● **PARTS OF THE EXERCISE**
1. List each distinct euro amount mentioned in the article about James Reilly's referral to gardaí.
2. According to the article about James Reilly's referral to gardaí, what is the most a candidate can receive as a cash donation?
3. From the article about James Reilly's referral to gardaí, write out the passage starting at "According to SIPO's" and ending at "to the donor.".

● **PROVIDED PASSAGE**

Fine Gael Deputy Leader Senator James Reilly has been referred to gardaí by the Standards in Public Office Commission for failing to prove an excess donation was returned to a donor.

According to SIPO's General Election report, Mr Reilly received €1,000 in a cash donation. The maximum that candidates can receive in cash is €200.

SIPO is awaiting confirmation that the excess amount of €800 was returned to the donor.

Speaking on RTÉ's Today with Sean O'Rourke, Mr Reilly said that he declared everything "honestly" and in "in fairness to SIPO they have a job to do".

"I put my hand up, I forgot to give a receipt ... I declared the €1,000, realised the error when pointed out to me and handed €800 back," Mr Reilly explained.

He added that "if there's any upside, it's clear that SIPO are doing their job".

He added that the issue was "nobody's fault but mine".

"You do tend to delegate an awful lot when serving in Government," he said.

● **INFORMATION**
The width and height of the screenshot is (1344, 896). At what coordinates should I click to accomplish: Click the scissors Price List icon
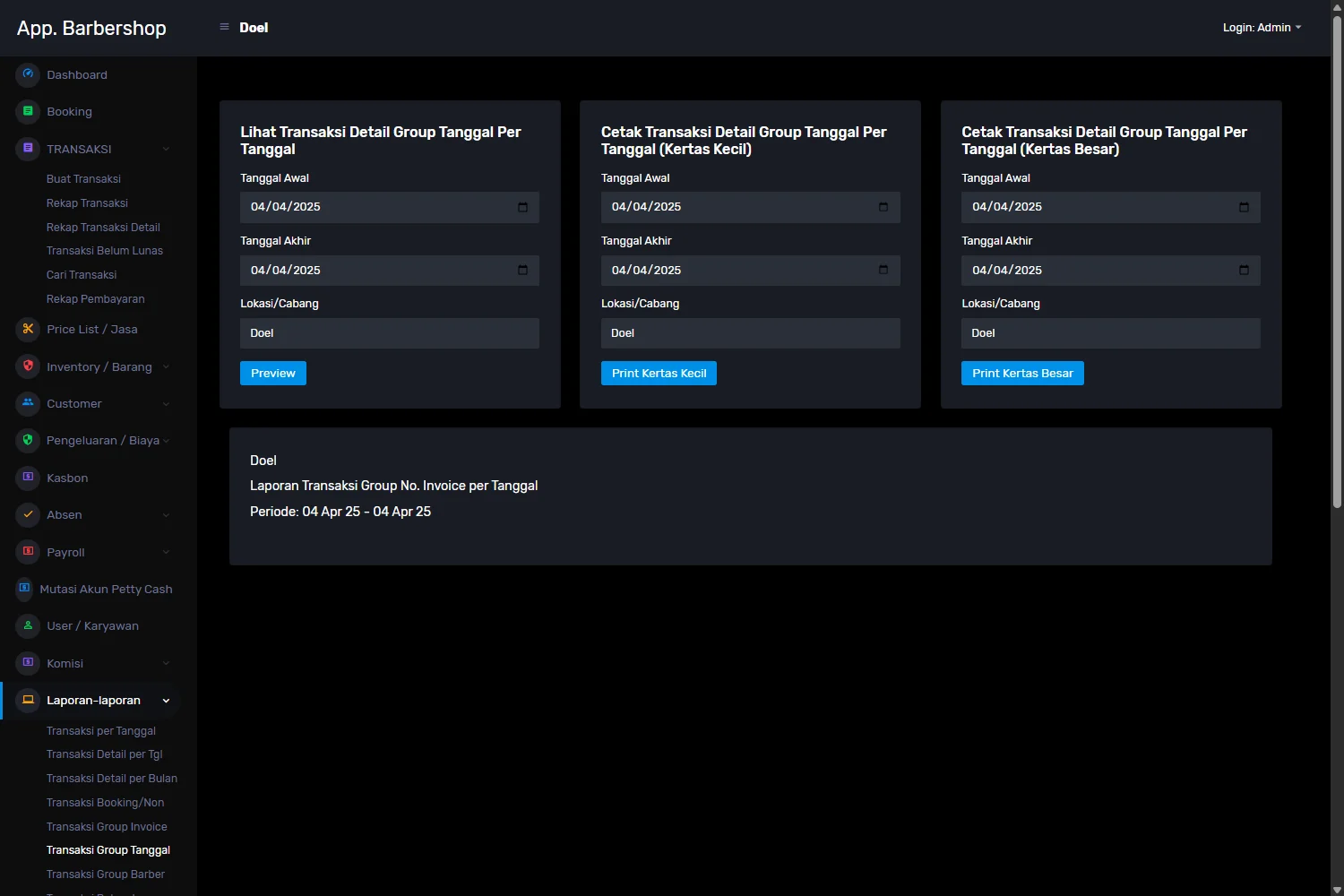point(28,329)
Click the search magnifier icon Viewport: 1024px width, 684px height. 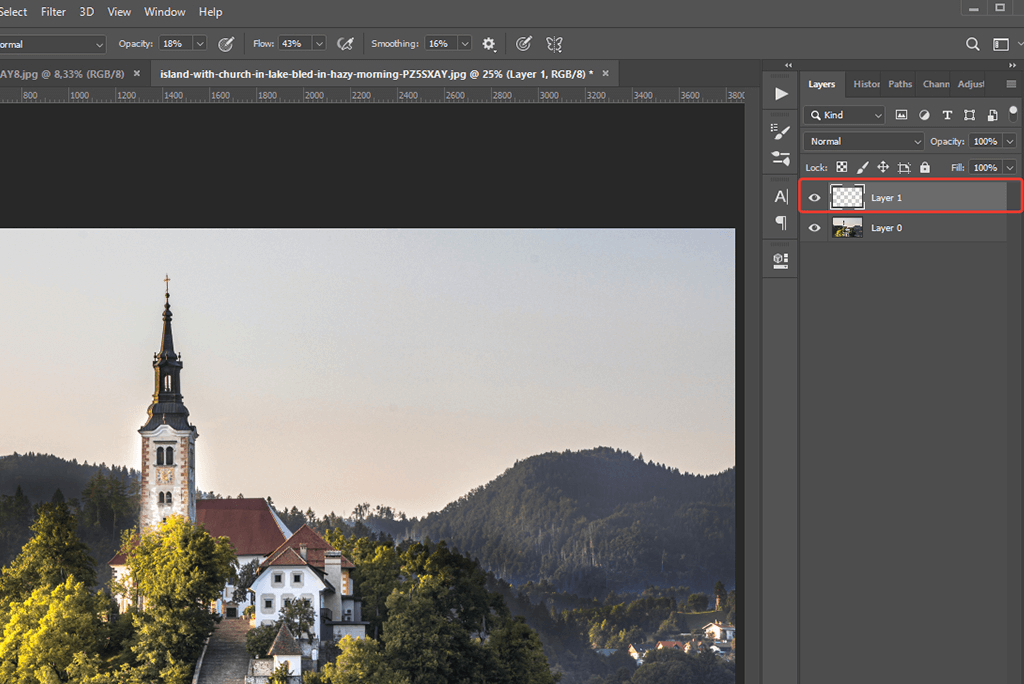pos(972,44)
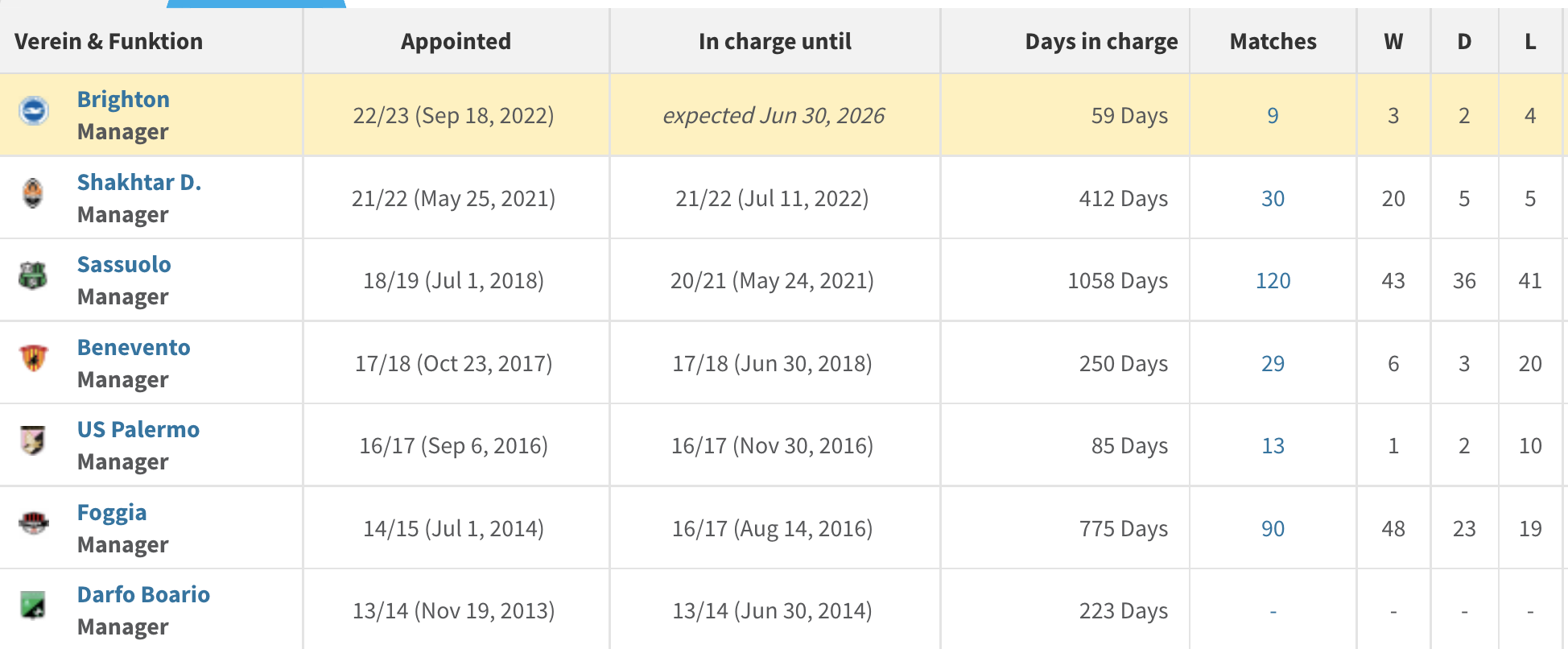Open the Brighton club link
This screenshot has height=649, width=1568.
pyautogui.click(x=123, y=99)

● **ANSWERS TO THE EXERCISES**
1.
€1,000
€200
€800

2. €200

3.
According to SIPO's General Election report, Mr Reilly received €1,000 in a cash donation. The maximum that candidates can receive in cash is €200.

SIPO is awaiting confirmation that the excess amount of €800 was returned to the donor.